Having no legal remedy as against the cafe proprietor – her companion had placed the cafe order and thus only he had traditional standing to sue over the adulterated “ice cream floater” – she happened to consult one of the few lawyers with the requisite determination and knowledge to successfully pursue her expenses and loss of income the injury caused.
Glasgow lawyer Walter Leechman, who had earlier failures in “bottle cases” including that of a decomposed mouse, set course on a strategy against the soft drink manufacturer that would ultimately lead to the highest court of the Empire.
Providing his services on what would today be called a “no win no fee” basis, Leechman unexpectedly succeeded at trial having proved the grossly unsanitary conditions under which Stevenson’s beverages were bottled.
The Scottish Court of Appeal reversed this decision prompting, as a last resort, a petition the House of Lords in London to review the case for Leechman’s “pauper” client: “Not more than £5 in the world, does she possess,” read the papers.
Their revolutionary contention was simple – one that for modern communities goes without saying – that Stevenson owed a duty to take reasonable care in manufacturing a product that was intended for human consumption.
The orbits of Atkin, Leachman and Donoghue coincided briefly in the law courts that May of 1932 but long enough to allow the articulation of a legal principle that endures to this day. The famous passage from Lord Atkei’s judgment that was to become an essential component of life and industry for the entire common law world including the UK and Australia reads as follows:
“The rule that you are to ‘love your neighbour’ becomes in law, you must not injure your neighbour; and the lawyer’s question, ‘Who is my neighbour?’ receives a restricted reply.
You must take reasonable care to avoid acts or omissions which you can reasonably foresee would be likely to injure your neighbour. Who, then, in law, is my neighbour? The answer seems to be – persons who are so closely and directly affected by my act that I ought reasonably to have them in contemplation as being so affected when I am directing my mind to the acts or omissions which are called in question”.

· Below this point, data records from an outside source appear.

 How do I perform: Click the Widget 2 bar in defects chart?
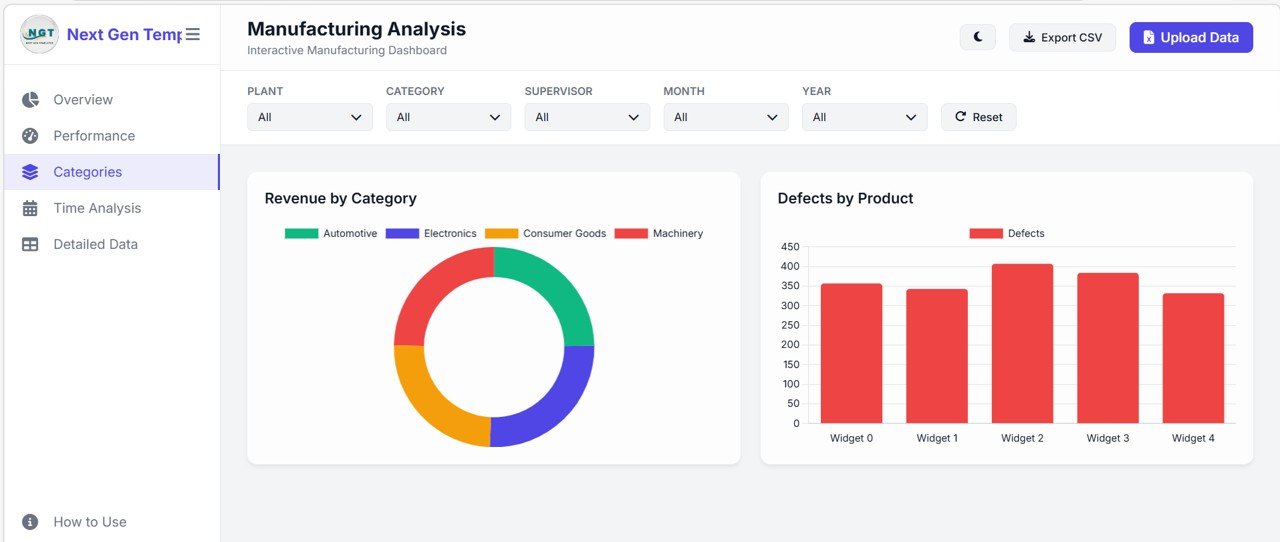pyautogui.click(x=1022, y=343)
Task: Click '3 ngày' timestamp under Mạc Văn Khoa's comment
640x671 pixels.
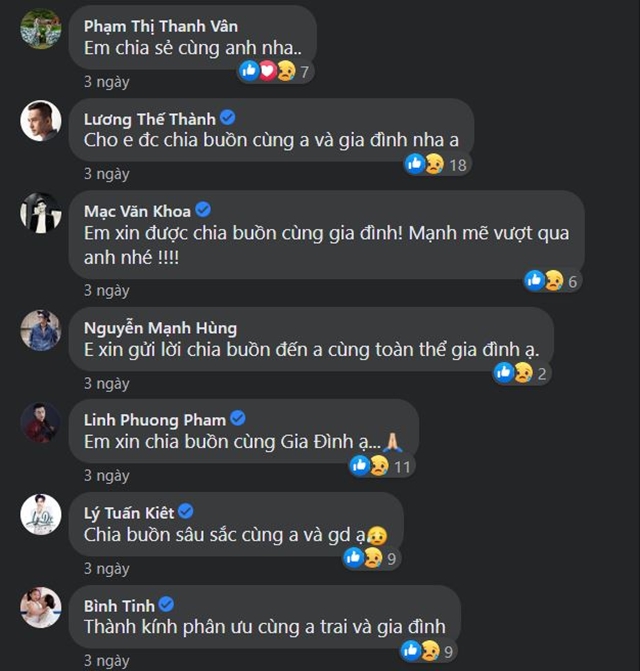Action: (107, 290)
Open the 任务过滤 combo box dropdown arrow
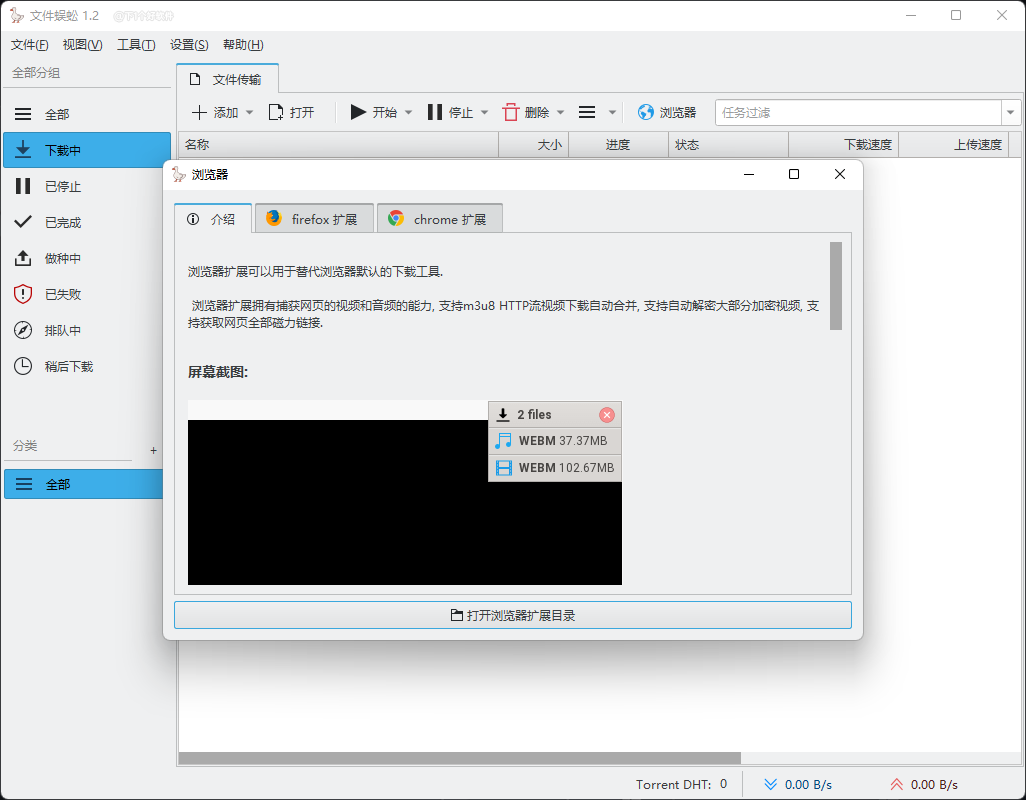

Mrs Donoghue had succeeded by bare majority (3-2) and the case was sent back to Scotland for retrial. Controversy surrounds the existence of the snail but not the severe shock and gastroenteritis that was the cause of her financial woes.
The case – which was ultimately settled for a mere £200 – has been the subject of much legal commentary, many books and a documentary “The Paisley Snail”.
Lord Atkin’s upbringing in Redcliffe, and the egalitarian values he gained from that experience, feature throughout this writing.
Certainly a legacy – but on a different note to that of the famous Gibbs brothers.